President Trump and Secretary Zinke would expose virtually every mile of America’s coastline—from Maine to Florida, from Alaska to California—to the risks of an oil spill. Our air will be polluted. Ocean health and coastal economies will suffer. Climate change will get worse, driving sea level rise, extreme weather, and increased asthma attacks for our children.

The Trump Administration asked for feedback on its proposal to expand offshore drilling along almost every mile of our coastline, and today is the last day for the public to weigh in.

This plan represents the most extreme fossil fuel assault on our nation’s public oceans—ever.
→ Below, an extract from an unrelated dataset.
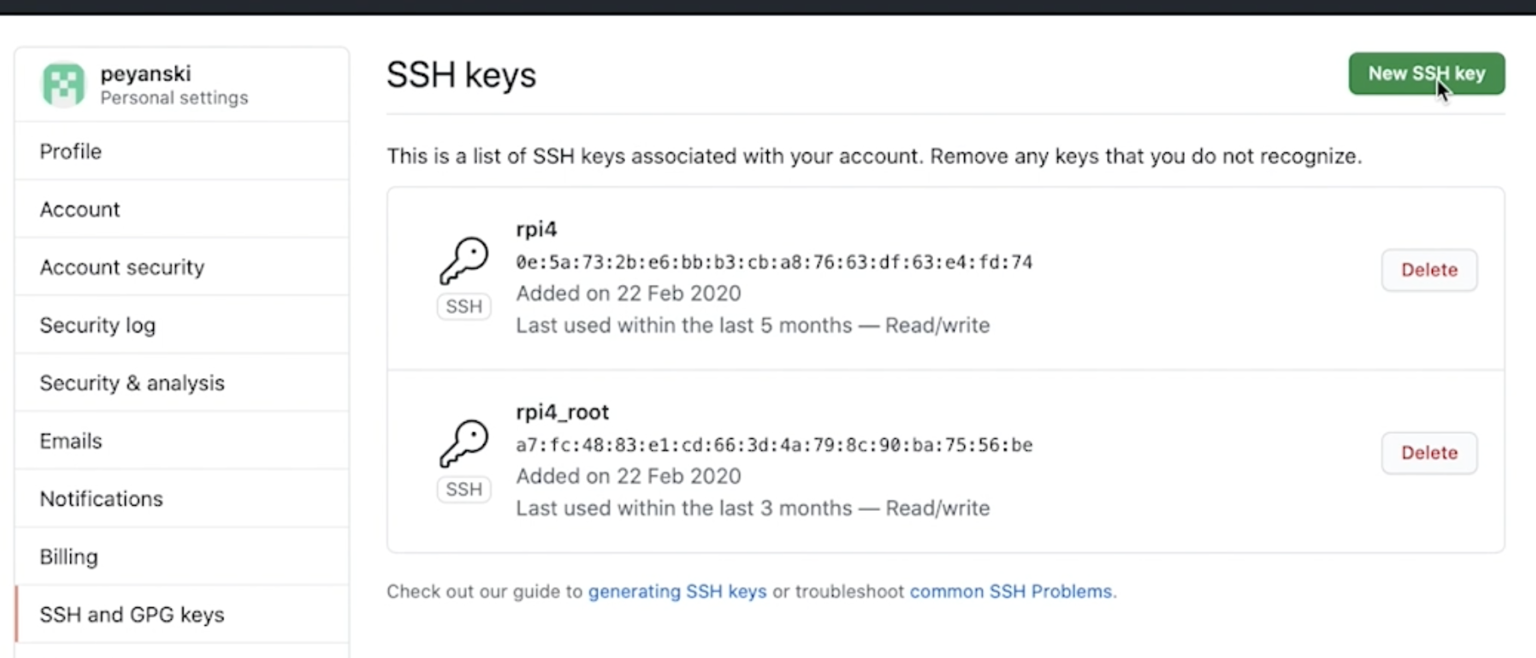Delete the rpi4 SSH key
This screenshot has width=1536, height=658.
coord(1428,270)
President Trump and Secretary Zinke would expose virtually every mile of America’s coastline—from Maine to Florida, from Alaska to California—to the risks of an oil spill. Our air will be polluted. Ocean health and coastal economies will suffer. Climate change will get worse, driving sea level rise, extreme weather, and increased asthma attacks for our children.
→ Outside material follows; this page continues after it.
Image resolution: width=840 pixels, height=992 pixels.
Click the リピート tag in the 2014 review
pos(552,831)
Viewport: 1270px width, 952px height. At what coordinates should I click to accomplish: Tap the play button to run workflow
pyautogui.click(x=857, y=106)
All because the oil industry wants more.  

Even though the world is clamoring for clean energy. Even though the U.S. exports more oil—and pollution—than ever before. Even though the industry has already stockpiled decades worth of leases it is not tapping.

As Director of Federal Affairs for the Natural Resources Defense Council, I represent over 3 million members and activists. I remind myself every day, because those three million people are trusting me and my colleagues to represent their hope for a cleaner, safer, healthier future for all Americans.  
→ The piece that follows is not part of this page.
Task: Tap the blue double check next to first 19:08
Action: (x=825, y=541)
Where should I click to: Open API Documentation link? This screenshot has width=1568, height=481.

I’m also a New Hampshire resident and the father of six-year old twins. I wake up every day motivated to grant them a future of abundance, not one defined by whatever is left over after the excesses of a privileged few.

I am concerned for the future. Fortunately, I am not alone.  

Americans-from both sides of the aisle—from coastal states and inland states—are rising up to protect these ocean waters we all own. And there is good reason.

The oil and gas industry wants to sink its claws into our coastal areas and add to its investment portfolios. When they lock it up now, they lock the rest of us out.

Worse, the damage to our oceans, and all that relies on them, begins even before the first drill bit sinks into the ocean floor. Just looking for oil and deposits causes serious harm. Seismic exploration deploys deafening blasts so loud they can injure marine mammals’ hearing, and disrupt their breeding and feeding for miles.

Once drilling begins, a whole separate set of harms and hazards are inevitable, putting ocean health, coastal economies, and our environment at risk. Wherever we drill, we spill. Whether it’s a catastrophic Deepwater Horizon-scale disaster that costs lives and spreads oil for hundreds of miles, or pollution or a “minor” leak the oil industry considers part of daily operations, that coats our beaches, discharges toxic slurry, and disrupts local economies.

But we should remember this isn’t the first time an administration has tried to turn public lands and waters over to the fossil fuel industry, even the previous administration included the Atlantic Coast and the Artic in its first offshore proposal.

A wave of public opposition cautioned: “Listen to the science. Listen to the public. Look at the numbers.”  

And when it did, the Administration issued our existing offshore plan which excluded these areas. Not just that, it permanently protected some of our most vulnerable, precious, oil-free ocean waters.

We need to build on that strong foundation, not trash it at the behest of global oil companies.

What now?

Now that the Trump Administration is moving in the opposite direction, what can be done?

We can build on the overwhelming record of opposition. And use that momentum. Because this fight is not over.

The Administration will next put forward a “final proposed 5-year plan,” where it is expected to respond to the input it has received.

So, let’s remind our elected officials and this Administration what the public wants:

It’s time to reject propaganda that poses a false choice between protecting our coasts and “energy.” We must recognize that we live in an era of energy abundance. Clean energy is here to stay. It’s in our driveways, on our roofs and powering our cities with no end in sight.

We can power the future with clean energy that creates jobs and cuts pollution.

Will all this convince President Trump our oceans aren’t his private playground? I don’t know.

But our wall of resistance is what will keep drill rigs off our coasts and keep our oceans thriving for this and future generations.